The growth yields for HS⁻ oxidation by O₂ and NO₃⁻ reduction were based on experimental observations of S₂O₃²⁻ oxidation by Thiobacillus species (89–91) (SI Appendix, Table S7). The growth yields, kinetic parameters, and threshold values for the H₂ oxidation by O₂ reduction, and H₂ oxidation coupled to denitrification were derived using GWB based on the experiments performed on Thiobacillus plumbophilus (92) and Parococcus denitrificans (93, 94), respectively (SI Appendix, Table S7).
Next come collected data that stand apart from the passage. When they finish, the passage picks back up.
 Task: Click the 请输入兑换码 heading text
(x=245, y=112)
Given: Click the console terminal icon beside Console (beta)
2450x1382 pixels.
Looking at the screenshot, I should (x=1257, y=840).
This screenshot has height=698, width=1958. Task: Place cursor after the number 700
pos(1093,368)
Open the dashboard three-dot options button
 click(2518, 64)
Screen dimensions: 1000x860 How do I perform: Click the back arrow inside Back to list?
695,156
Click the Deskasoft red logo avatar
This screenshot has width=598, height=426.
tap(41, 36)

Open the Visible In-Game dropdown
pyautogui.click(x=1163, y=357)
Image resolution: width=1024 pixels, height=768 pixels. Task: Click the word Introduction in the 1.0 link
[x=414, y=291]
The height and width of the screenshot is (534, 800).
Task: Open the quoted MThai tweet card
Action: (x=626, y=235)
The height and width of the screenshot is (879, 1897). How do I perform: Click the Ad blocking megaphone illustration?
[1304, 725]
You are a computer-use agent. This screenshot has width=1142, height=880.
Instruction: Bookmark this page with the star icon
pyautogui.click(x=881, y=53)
The growth kinetics for autotrophic sulfate reducers are derived from Kristjansson et al. (95) and Sonne-Hansen et al. (96). The growth yields for autotrophic sulfate reducers are more difficult to constrain. In coculture experiments where acetogenic Acetobacterium growing on H₂ and CO₂ was supplying acetate to Desulfovibrio, the Acetobacterium comprised only 5% of the mixed culture (97). The doubling times for Desulfovibrio are twice as long when grown autotrophically as when grown on acetate (97). As a growth yield of 4.8 g⋅(mol of reactant)⁻¹ has been published for Desulfobacter postgatei by Widdel and Pfennig (98), we have used a growth yield of 2.4 g⋅(mol of reactant)⁻¹ for autotrophic growth of an sulfate reducer (SI Appendix, Table S7).